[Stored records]
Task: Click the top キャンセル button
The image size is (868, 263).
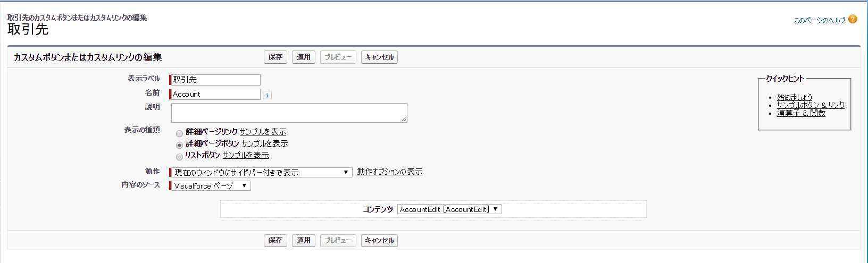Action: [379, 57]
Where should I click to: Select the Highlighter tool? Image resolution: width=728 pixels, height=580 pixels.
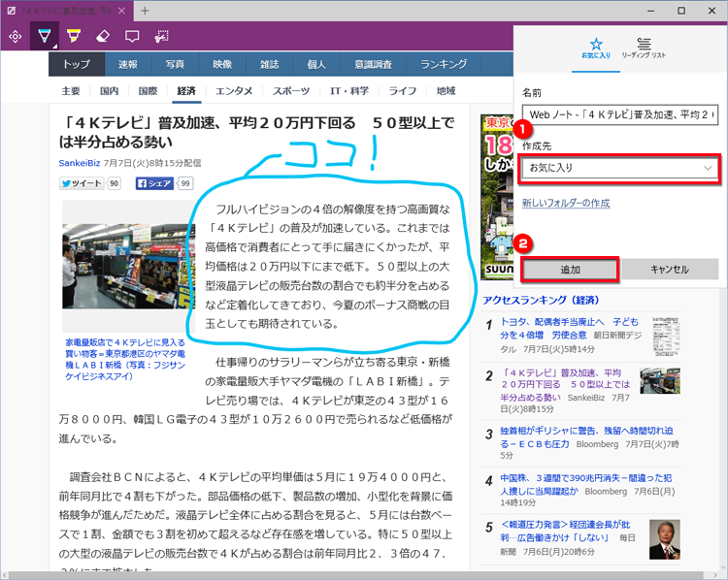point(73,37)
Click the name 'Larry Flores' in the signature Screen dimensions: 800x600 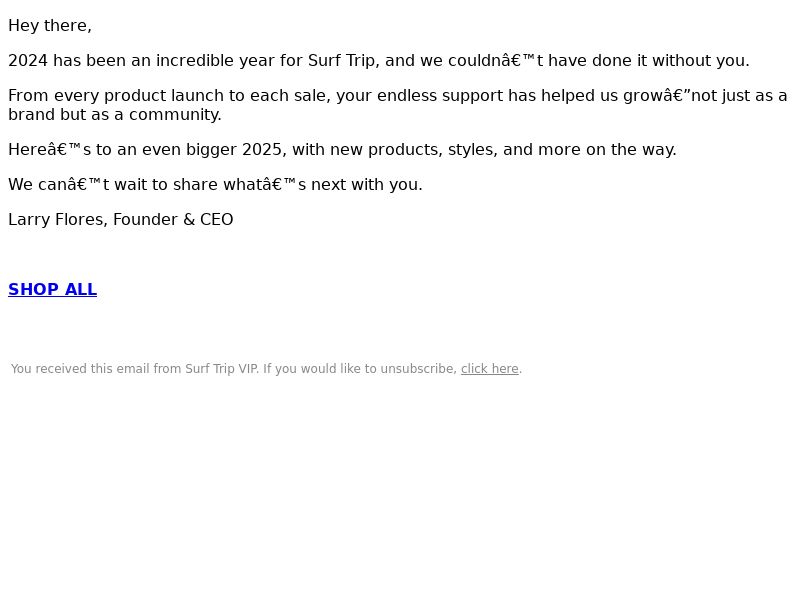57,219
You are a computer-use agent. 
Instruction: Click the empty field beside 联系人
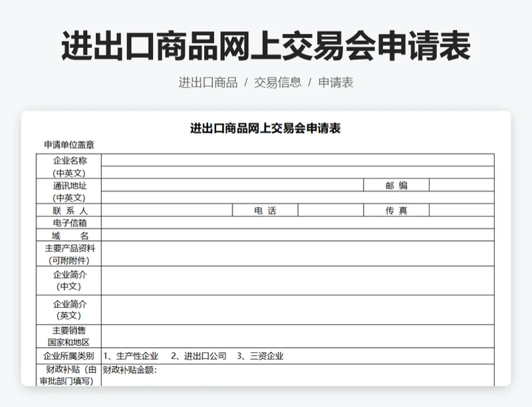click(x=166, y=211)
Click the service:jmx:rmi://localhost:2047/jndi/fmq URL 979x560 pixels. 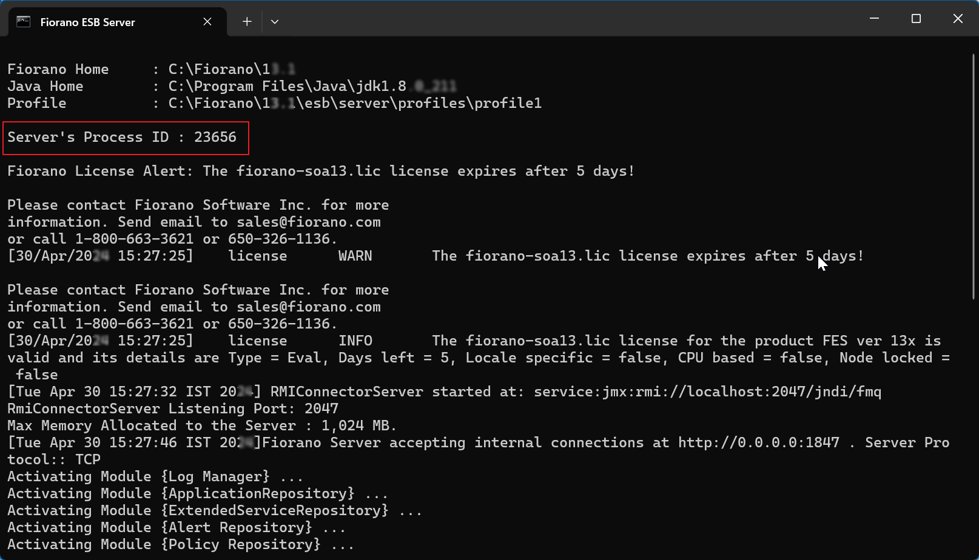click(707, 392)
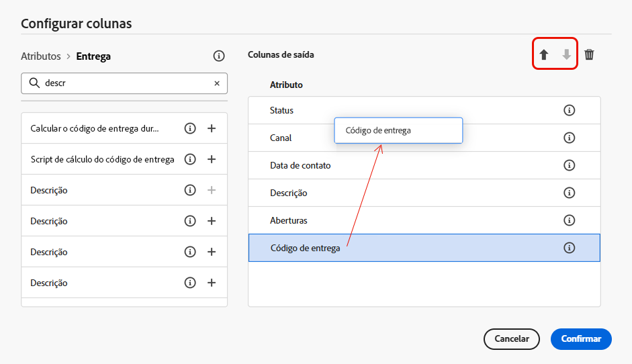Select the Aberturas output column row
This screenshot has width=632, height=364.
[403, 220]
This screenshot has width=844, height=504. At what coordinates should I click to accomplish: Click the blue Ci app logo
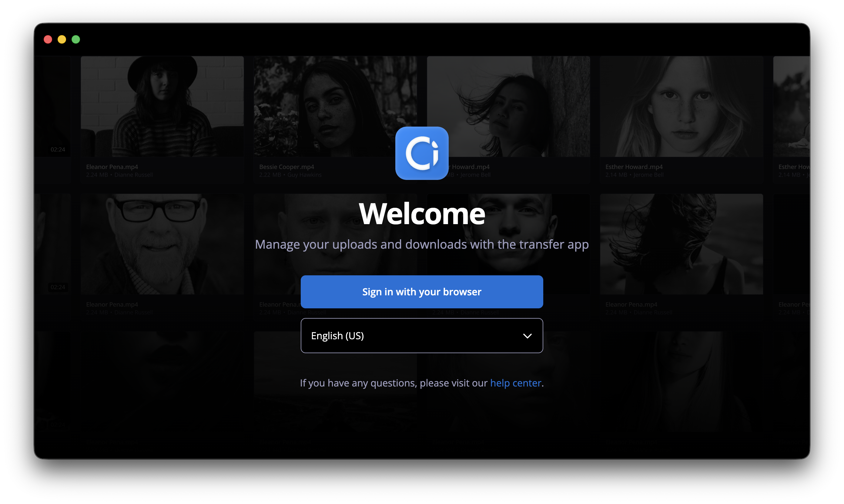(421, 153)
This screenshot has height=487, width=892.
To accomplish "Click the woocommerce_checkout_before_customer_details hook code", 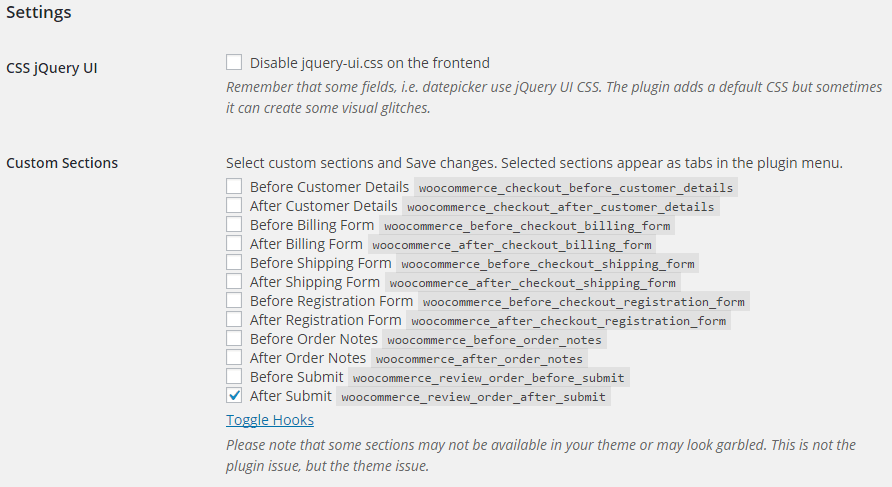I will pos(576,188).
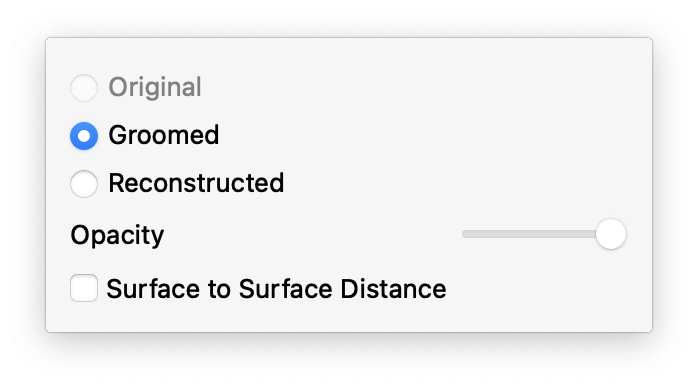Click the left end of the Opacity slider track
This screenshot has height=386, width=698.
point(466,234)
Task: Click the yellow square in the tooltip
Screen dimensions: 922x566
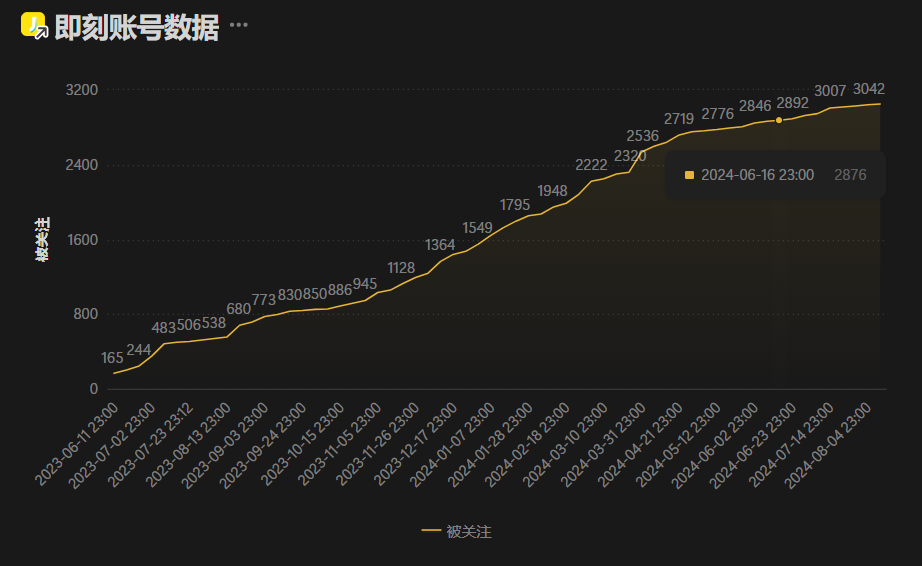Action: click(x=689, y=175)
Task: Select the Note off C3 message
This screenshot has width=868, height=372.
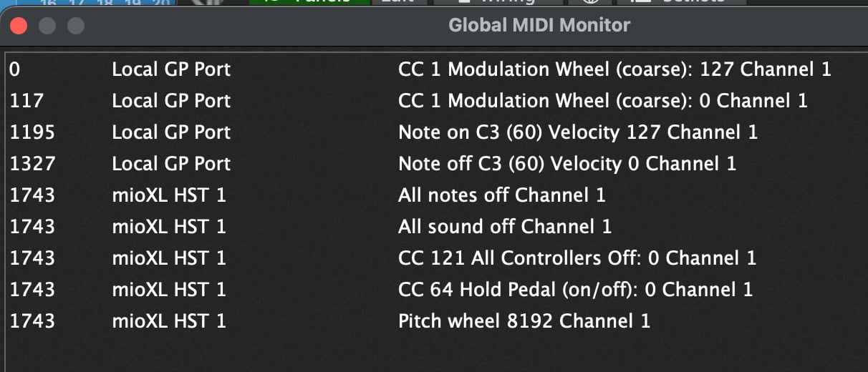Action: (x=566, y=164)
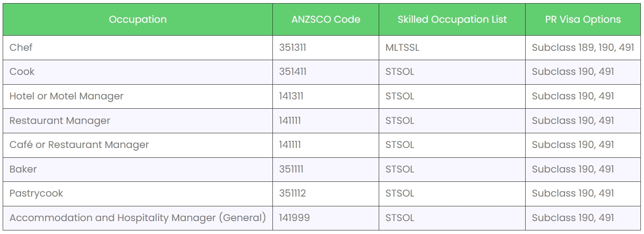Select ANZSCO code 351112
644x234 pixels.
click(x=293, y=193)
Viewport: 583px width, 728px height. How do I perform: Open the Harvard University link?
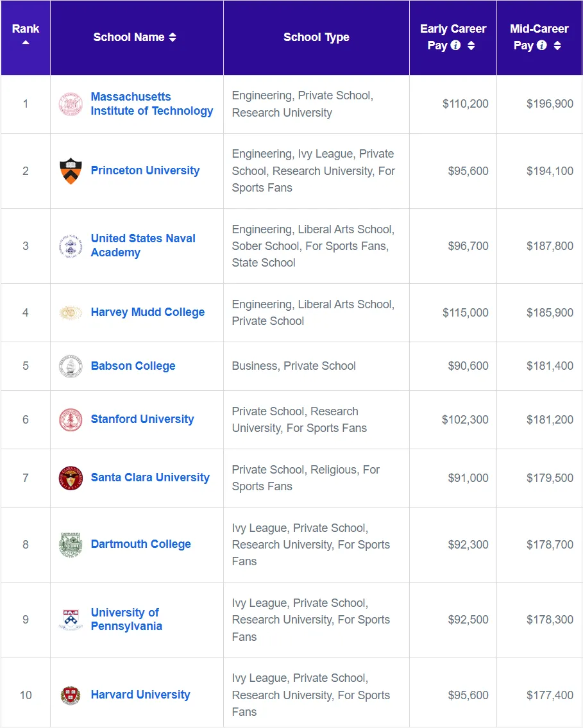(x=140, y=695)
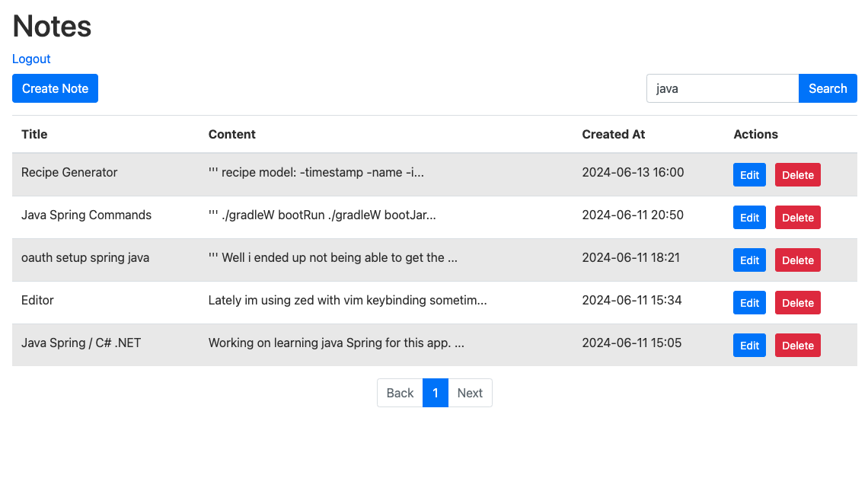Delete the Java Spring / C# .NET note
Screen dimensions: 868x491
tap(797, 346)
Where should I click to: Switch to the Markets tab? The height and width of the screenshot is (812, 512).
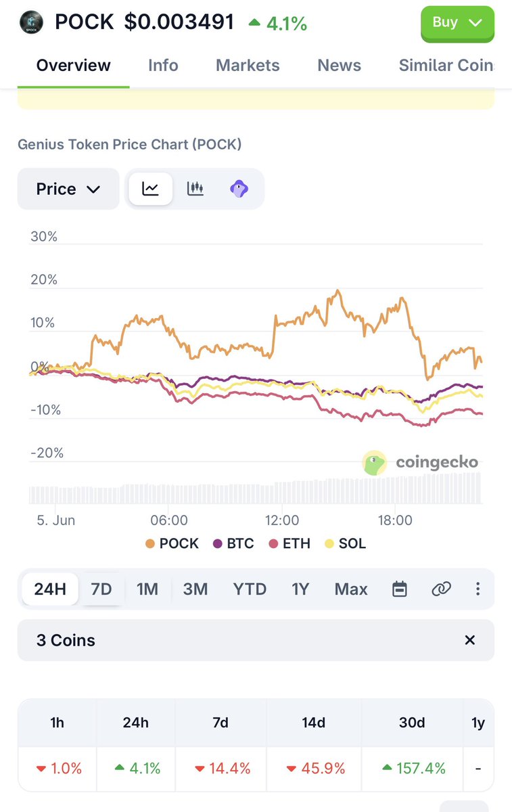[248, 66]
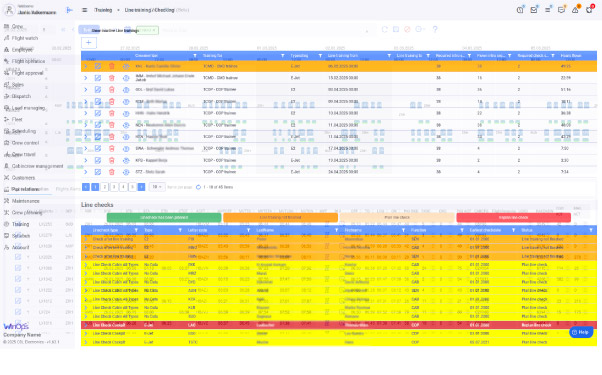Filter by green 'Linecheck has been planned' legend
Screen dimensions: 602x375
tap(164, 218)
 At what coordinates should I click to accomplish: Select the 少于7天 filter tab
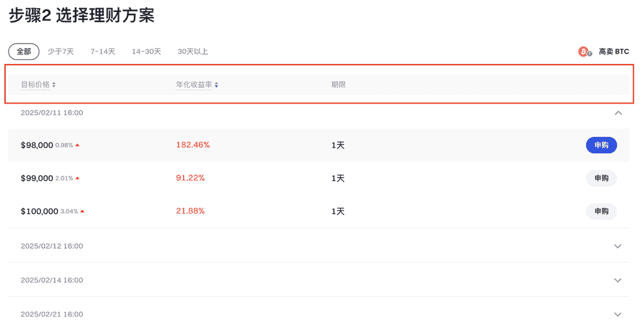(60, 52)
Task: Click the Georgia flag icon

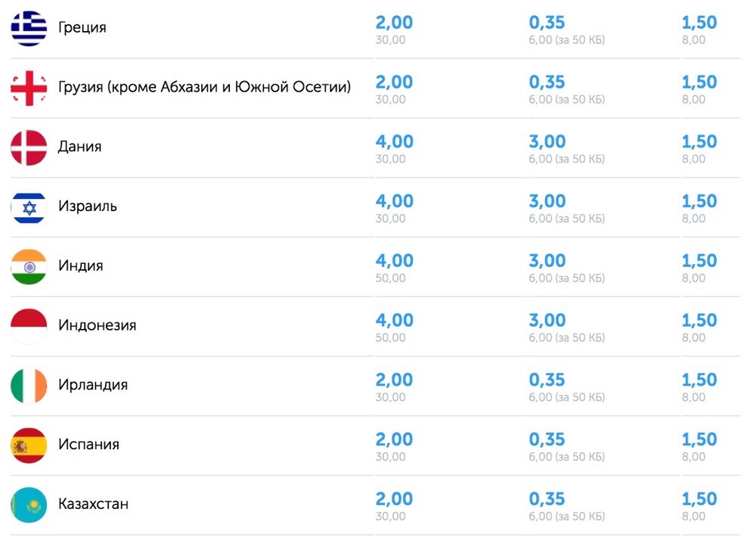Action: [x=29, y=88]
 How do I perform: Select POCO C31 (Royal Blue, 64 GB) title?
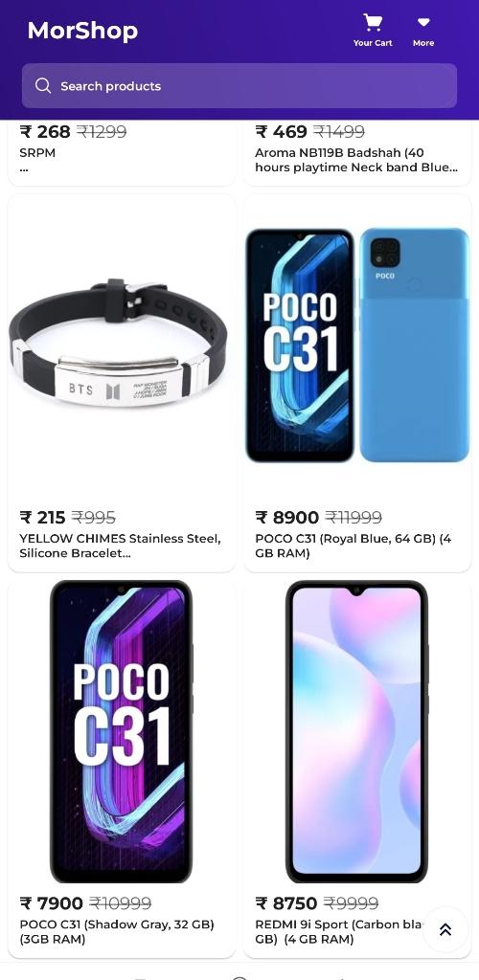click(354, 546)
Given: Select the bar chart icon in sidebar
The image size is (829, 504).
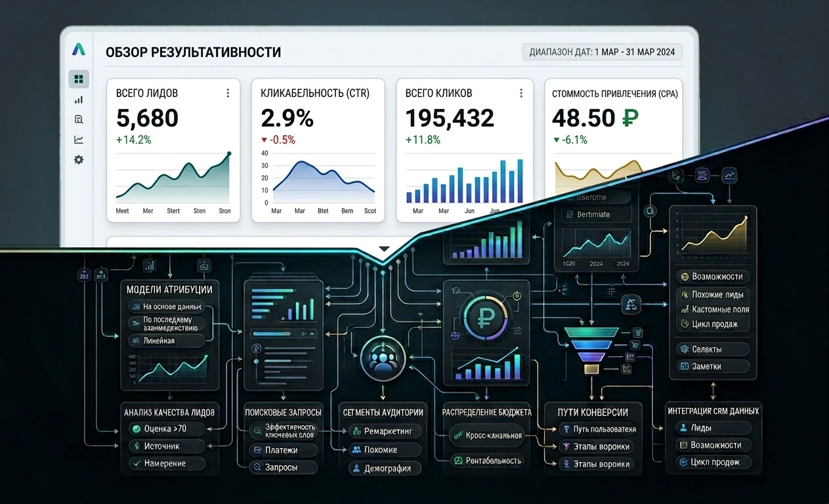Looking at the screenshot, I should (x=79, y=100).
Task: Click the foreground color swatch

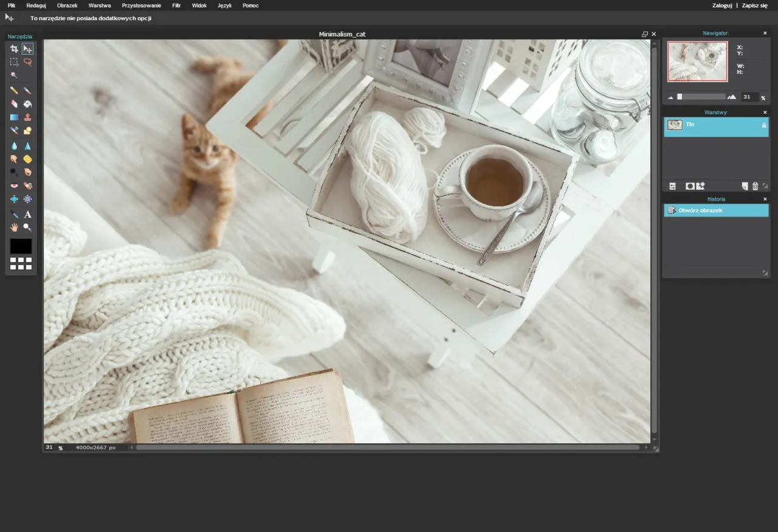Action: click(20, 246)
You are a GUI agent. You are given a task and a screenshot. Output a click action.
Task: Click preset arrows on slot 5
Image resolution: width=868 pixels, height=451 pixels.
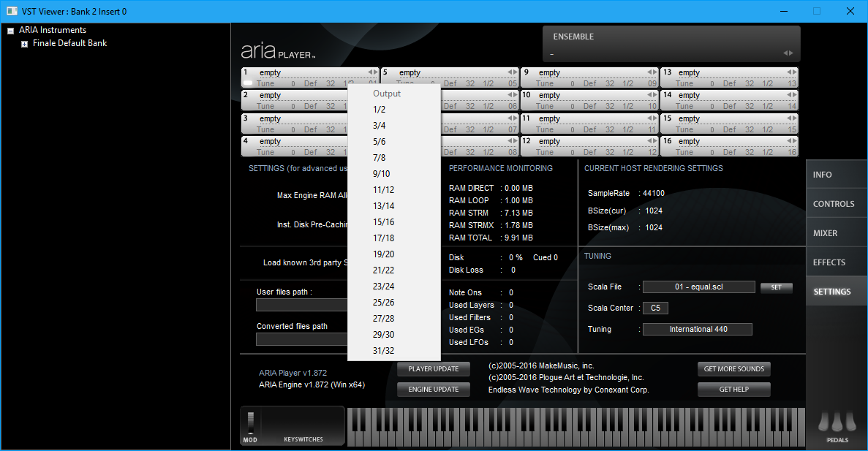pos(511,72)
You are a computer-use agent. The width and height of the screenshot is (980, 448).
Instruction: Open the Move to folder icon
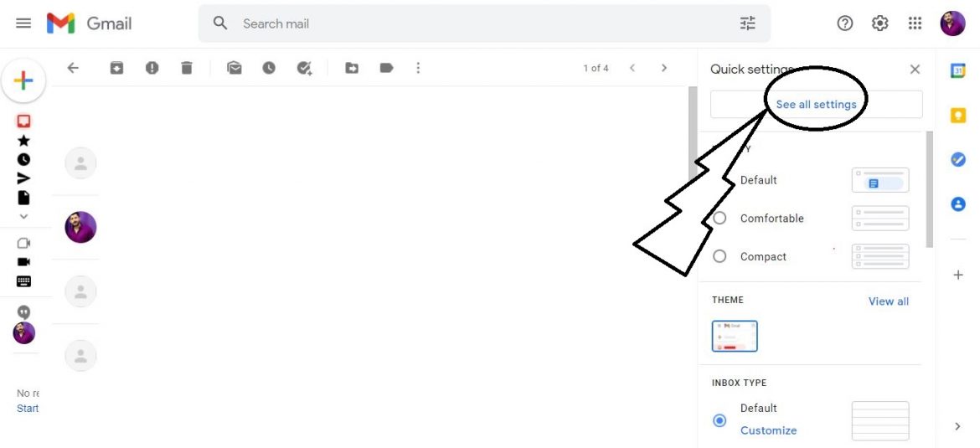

Instructions for the task. From the records above, copy exactly the stretch from the line holding "At what coordinates should I click to accomplish: Select" through the line holding "Given: Select the bar chart icon in sidebar", both ends included, without the pictures.

Task output.
 At what coordinates should I click to accomplish: Select the 少于7天 filter tab
(60, 52)
Task: Click the Georgia flag icon

Action: [x=29, y=88]
 How do I perform: Select POCO C31 (Royal Blue, 64 GB) title?
click(354, 546)
Given: Select the bar chart icon in sidebar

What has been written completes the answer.